Das zeigt, wie tiefgreifend die Veränderung in allen Schulen in Nordrhein-Westfalen ist. Es ist nicht mehr so, dass es wenige betrifft. Dieser Prozess ist in der Breite angekommen. Viele Kolleginnen und Kollegen setzen sich damit auseinander. Bei einem so tiefgreifenden Prozess ist doch klar, dass auch die Rückmeldungen in der Breite kommen.
Wir unterstützen diesen Prozess. Das gehört dazu, weil uns die Kolleginnen und Kollegen in den Schulen natürlich sagen: Ihr verlangt von uns eine Haltungsänderung, einen anderen Blick auf das Kind. Aber dazu gehört auch die Unterstützung. – Sorry! Das ist dann Ressource. Das leistet die Landesregierung auch; denn sonst hätten wir hier noch eine ganz andere Debatte.

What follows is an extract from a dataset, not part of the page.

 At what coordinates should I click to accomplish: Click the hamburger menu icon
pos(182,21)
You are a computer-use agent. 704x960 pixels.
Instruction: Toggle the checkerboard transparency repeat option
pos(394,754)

Ich will auf das verweisen, was wir innerhalb der mehr als 1 Milliarde € gemacht haben, die wir auf den
Weg gebracht haben. Das ist zum Beispiel das Inklusionsleistungsgesetz. Hier wird die Ausstattung gerade durch die Schulträger unterstützt. Das betrifft sowohl die Schulmaterialien als auch den gerechten Ausbau in den Schulen, wenn die Kinder mit Handicaps dort ankommen. Die Schulen haben im ersten Jahr von den bereitgestellten 25 Millionen € gerade einmal 8,6 Millionen € abgerufen. Ich nehme an, dass das im zweiten Jahr jetzt mehr werden wird. Die Evaluation steht noch aus; wir werden sie bald vorgelegt bekommen. Aber das ist etwas, was auch im System greift.

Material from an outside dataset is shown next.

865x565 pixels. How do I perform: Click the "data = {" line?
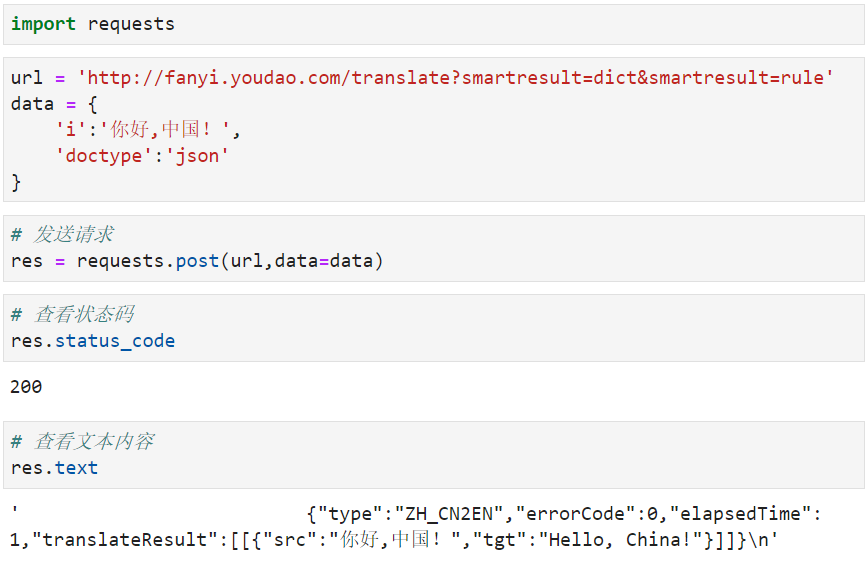54,103
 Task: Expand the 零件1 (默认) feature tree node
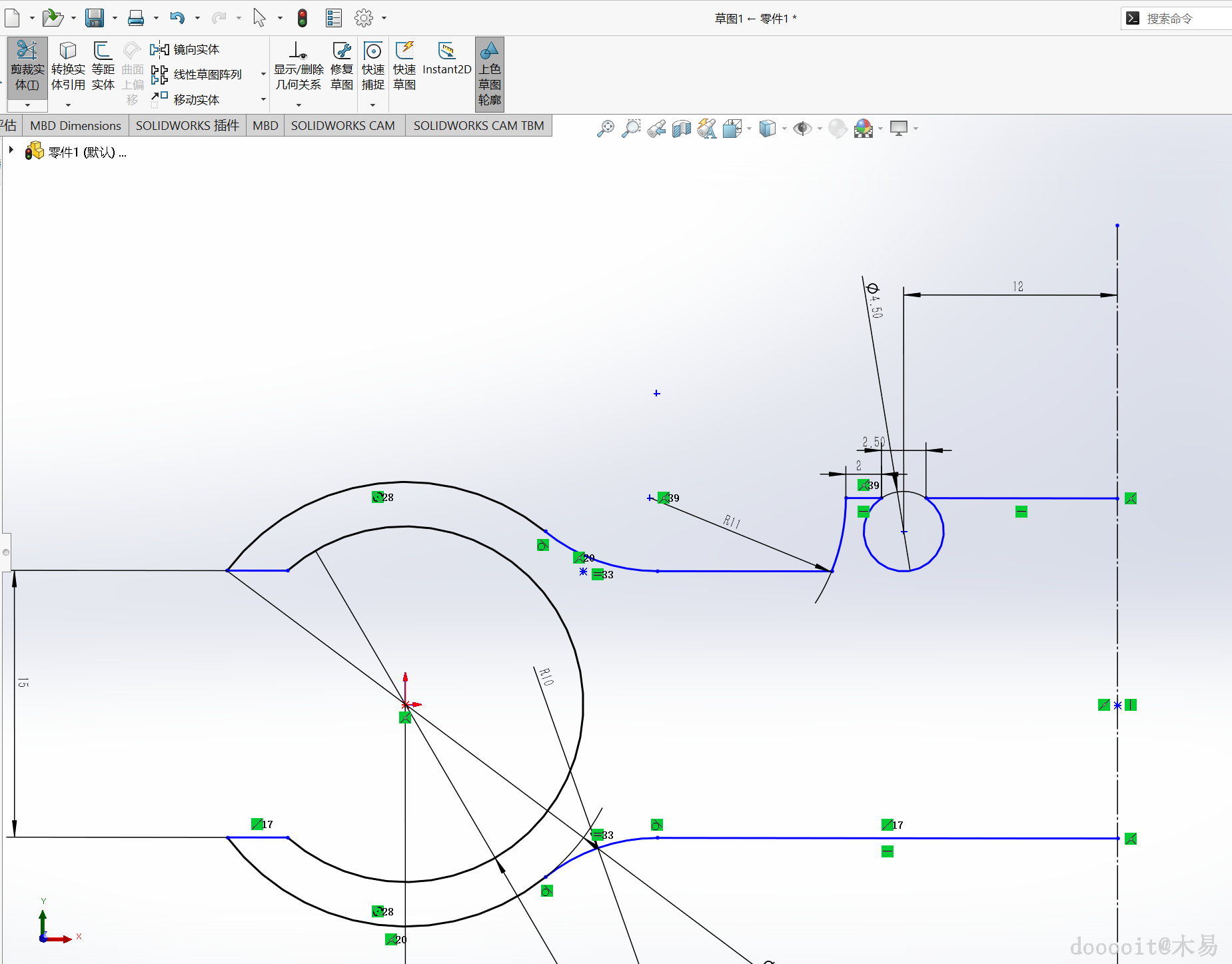click(x=11, y=151)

Wir haben im Korb II auch zusätzliche personelle Unterstützung angeboten. Es ist wichtig, dass sich hier ein Paradigmenwechsel anbahnt – dass wir die Unterstützungsstrukturen in der Schule haben und dass Eltern, die gerade mit ihren Kindern mit Behinderungen zum Beispiel auf Schulbegleitung setzen, nicht erst einen individuellen Anspruch nach SGB nachweisen müssen, sondern im System schon Strukturen vorfinden. Dafür haben wir einen Impuls gegeben, um das bei den Schulträgern mit zu initiieren. In dieser Frage sind wir zusammen.
Frau Kollegin Beer, Frau Kollegin Dr. Bunse ist noch nicht zufrieden und würde Ihnen gern noch eine weitere Frage stellen. Ich vermute, dass Sie sie auch zulassen.

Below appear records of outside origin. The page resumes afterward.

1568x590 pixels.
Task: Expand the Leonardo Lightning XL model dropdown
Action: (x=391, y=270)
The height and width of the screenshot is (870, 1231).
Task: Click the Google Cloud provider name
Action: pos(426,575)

Liebe Frau Beer, ich möchte das nur klarstellen. Es geht mir nicht um die Haltung der Lehrer und Lehrerinnen. Die Lehrer und Lehrerinnen wissen schon, wie sie sich verhalten müssen, glaube ich. Es geht mir um die Haltung der Politik im Sinne einer Wertschätzung dessen, was Lehrer und Lehrerinnen jetzt tun. Es ist vorhin bei Frau Gebauer angeklungen, glaube ich,
wie mit der Wertschätzung umgegangen wird und in welcher beschämenden Art und Weise inzwischen Aufgaben an die Lehrer und Lehrerinnen übertragen werden. In diese Richtung habe ich den Ausdruck „Haltung“ angewandt. In diesem Sinne kann die Landesregierung noch etwas besser werden, glaube ich.
Es ging darum, ob ich die einzelnen Haltungen unterscheiden kann. Ich nehme das einmal so zur Kenntnis. Danke schön.
Natürlich geht es auch um die Haltung der Politik gegenüber den Lehrerinnen und Lehrern. Ich habe das heute schon mehrfach deutlich gemacht und möchte es jetzt einmal auf meine persönliche Situation beziehen. Es ist wahrhaftig keine Floskel, wenn wir gerade gegenüber den Schulen, die sich auf diesen Prozess jetzt ganz neu eingelassen haben, wie auch gegenüber den Schulen, die schon über 30 Jahre Erfahrungen sammeln, diese Wertschätzung aussprechen.